А вот далее получается неприятный казус. Человек, скоропалительно заявивший о своем неприятии (или, наоборот, приятии) чего-либо, оказывается в ловушке, самолично заготовленной. Ведь — как он пойдет теперь на попятную? Поменяет свои убеждения? Это же — неприемлимо, непринципиально! Стыдно, наконец! И приходится такому человеку самого себя и далее убеждать в правильности первого поспешного решения, шага, заявления. Чтобы не упасть в глазах других людей. Да и собственных — тоже. Это, согласитесь, очень плохой путь! Такой прямолинейности восприятие искусства ни от кого не требует. И только вредит в дальнейшем избравшему его.
Второй путь — промолчать. О своей первой оценке. Не торопиться заявлять окружающим о своем выборе. Попытаться разобраться. Сделать еще попытку. А то и несколько. Наконец, отложить — хотя бы на некоторое время. Оно, быть может, придет в свой черед. Чтобы поменять оценку и вдруг иными глазами увидеть новое в отвергнутом.

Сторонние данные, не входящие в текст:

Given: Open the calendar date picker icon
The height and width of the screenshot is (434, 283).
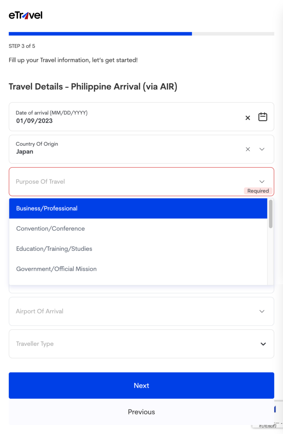Looking at the screenshot, I should pyautogui.click(x=263, y=116).
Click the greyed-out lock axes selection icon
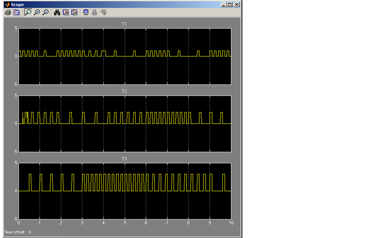 click(94, 13)
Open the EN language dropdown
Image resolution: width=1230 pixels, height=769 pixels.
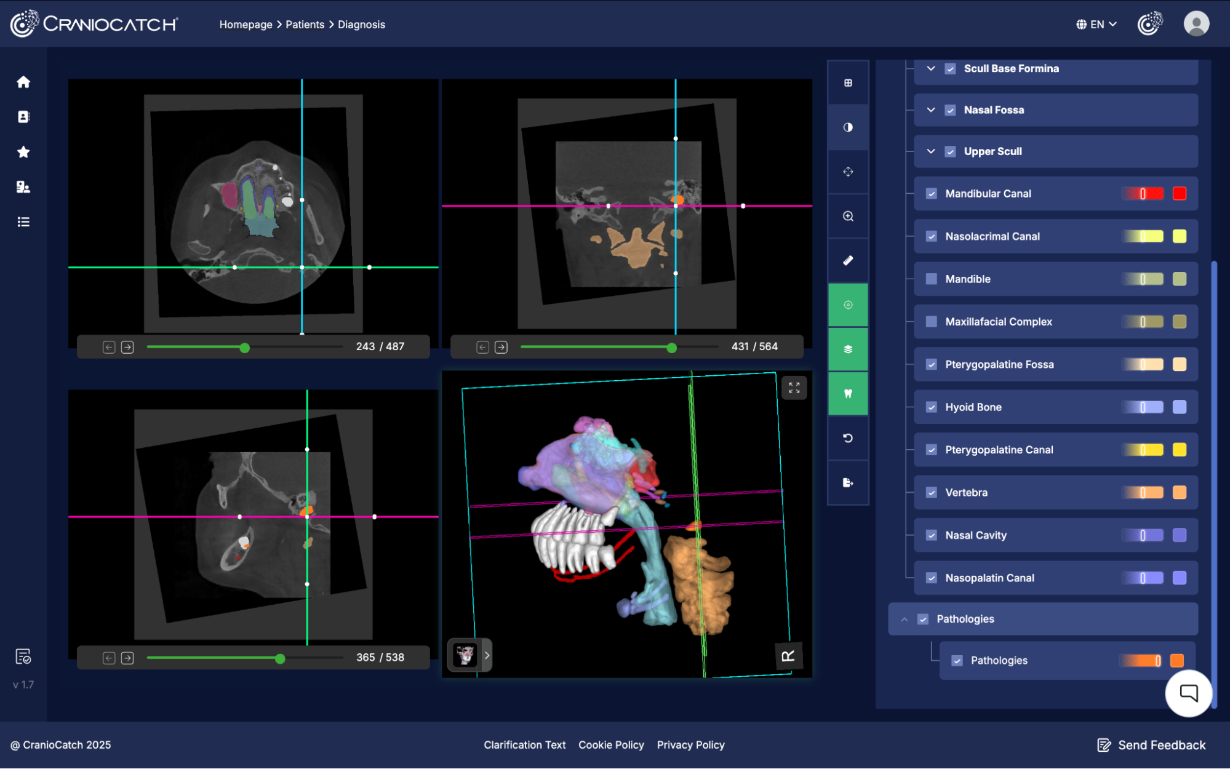tap(1096, 25)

Такой путь более рационален и выгоден. Он дает пути к отступлению. К пересмотру позиций. Никого не обижая и не шокируя, человек разбирается сам с собой. Со своим внутренним миром. Этот путь показывает самому человеку свою собственную эволюцию. И убеждает его постепенно, что любое, даже медленное, даже с отступлениями, но — развитие, всяко лучше любого безоговорочного тупика.

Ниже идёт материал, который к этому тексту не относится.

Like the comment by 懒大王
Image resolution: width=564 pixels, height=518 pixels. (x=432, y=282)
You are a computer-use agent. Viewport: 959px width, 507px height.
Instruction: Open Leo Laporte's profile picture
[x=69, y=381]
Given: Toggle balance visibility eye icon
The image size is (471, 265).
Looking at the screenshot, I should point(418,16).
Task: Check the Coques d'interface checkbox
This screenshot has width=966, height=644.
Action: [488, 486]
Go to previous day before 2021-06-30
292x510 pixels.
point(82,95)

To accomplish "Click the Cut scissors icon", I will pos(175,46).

Наконец, третий путь — найти друзей и собеседников. Найти «проводников». Найти учителей и наставников. Это могут быть не только персоны. Это могут быть книги. Справочники. Концерты. Выставки, фестивали, кинофильмы. Да что угодно! Это путь «расширения познания и чувствования». Это — попытка не замыкаться в себе, а «идти в народ». Узнавать и чувствовать новое. Главное в этом пути — научить самого себя вкусу к поиску… На этом пути и ждут обычно человека самые интересные, неожиданные и яркие открытия. Возможно, поменяющие в будущем много чего внутри него самого!
…..
Искусство знает много примеров, когда одно произведение прославляет имя создателя. Всего лишь одно! Полонез Огинского. Менуэт Боккерини. Адажио Альбинони (да и то — под сомнением — чужого авторства!). Явление Христа народу Иванова. Свадьба Сухово-Кобылина.
Искусство знает столь же много примеров, когда творец работает неровно — и постоянно то срывается вниз, то вдруг находит в себе новые силы и выдает на гора нечто совершенно свежее. Голубой период Пикассо. Последние песни Некрасова. Пан Врубеля. Прощание с Родиной Шопена.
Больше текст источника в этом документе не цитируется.